The story would have been printed on Tuesday.
That plan apparently fell by the wayside along with the caucus confusion that began Monday night and stretched into the middle of the week.
Her story went online on Wednesday, instead.
She wrote that a favorite had stumbled and two “outsiders” were in front as the partial numbers showed Sanders and Pete Buttigieg leading and Biden trailing significantly.
The delayed announcement of caucus results was an embarrassment for Democrats and showed the delicate state of the “American opposition,” according to Kohlenberg.
The Democrats can’t afford inner conflict against Donald Trump; Joe Biden’s poor performance was a big shock for the Democratic Party, she wrote.
Her visit to Denison to report on the caucuses was not her first time here.

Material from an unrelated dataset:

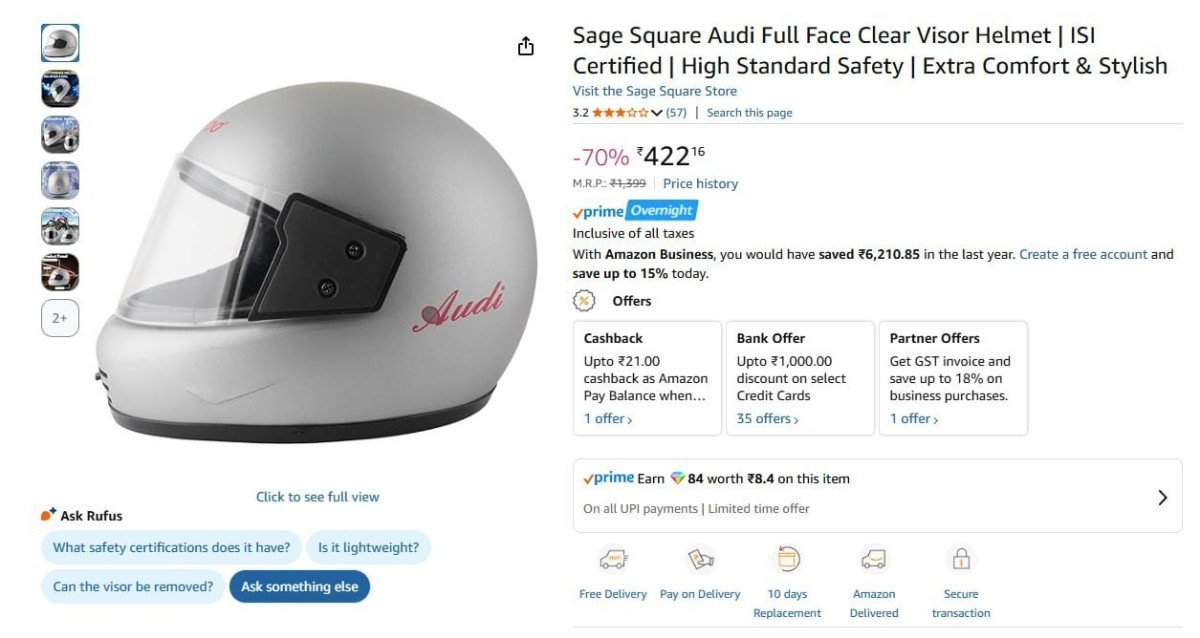The height and width of the screenshot is (638, 1200).
Task: Click the Pay on Delivery icon
Action: [x=700, y=559]
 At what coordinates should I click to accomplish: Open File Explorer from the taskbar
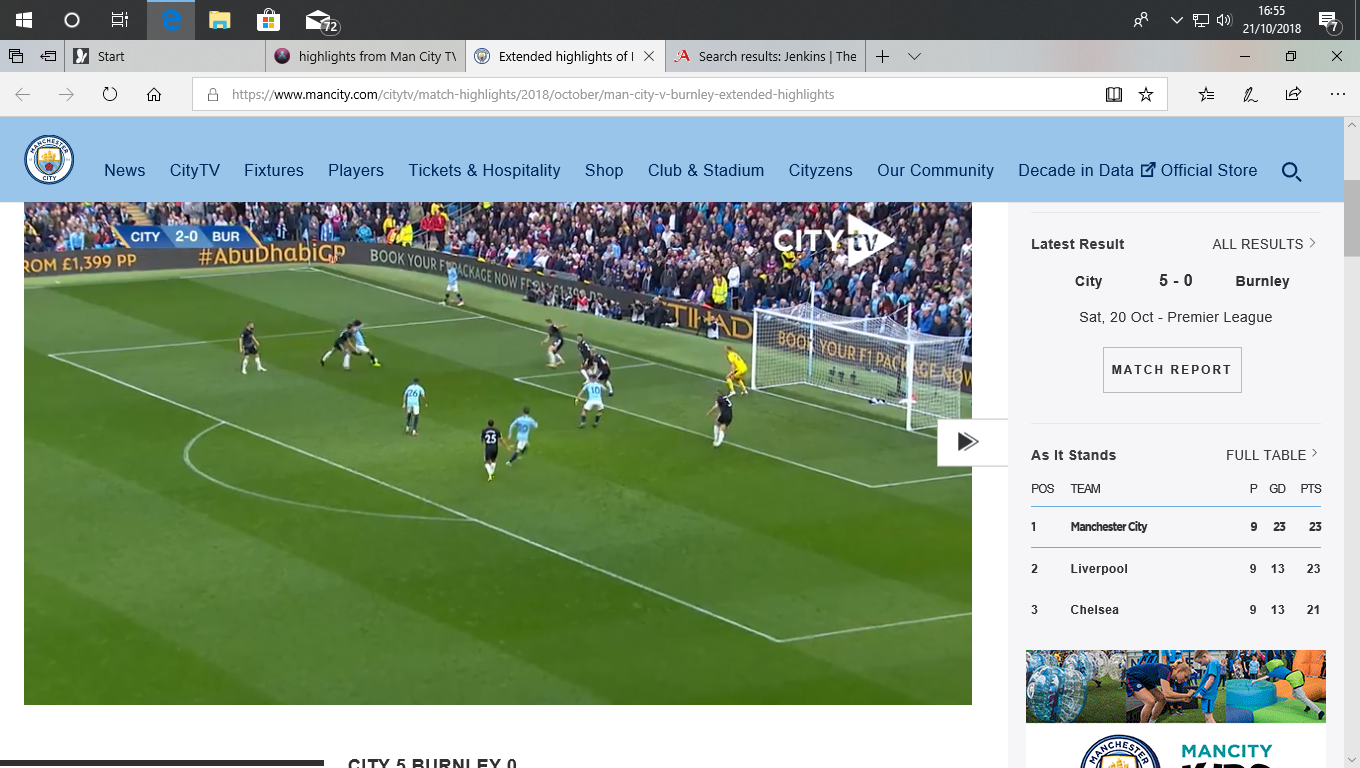pos(220,20)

She read the book “Denison, Iowa” and contacted the author. He connected her with Nathan Mahrt, who was one of the book’s sources.
“We talked on the phone and he told me about Cronk’s and Republicans meet there for breakfast every once in a while so I thought I’d come down here and talk to some of the Iowans at Cronk’s,” Kohlenberg said. “I met Nathan and we stayed in contact.”
Her first visit was in 2016 during the run-up to the election that year.
Kohlenberg returned to Denison two years ago to write a story about immigration.
“I profiled one of the ladies that works here and her family,” she said.
She wrote about the inability of politicians to find a clear answer to the question of how the country should deal with illegal immigration.
Kohlenberg came back to Denison this year to observe the caucuses, which she had not seen before.
The political landscape in 2020 is very different from what she observed in 2016.
“I think what is different is that Democrats are very surprised by this situation,” she said. “They did not think Bernie Sanders would be so strong and so strong of a candidate.”
She said Sanders would not be considered radical in Germany.
“He would be a Social Democrat in Germany,” Kohlenberg said.
She does not think Biden is a popular choice for a majority of people.
“So now they have to figure out if there is somebody else or will it be Sanders,” Kohlenberg said.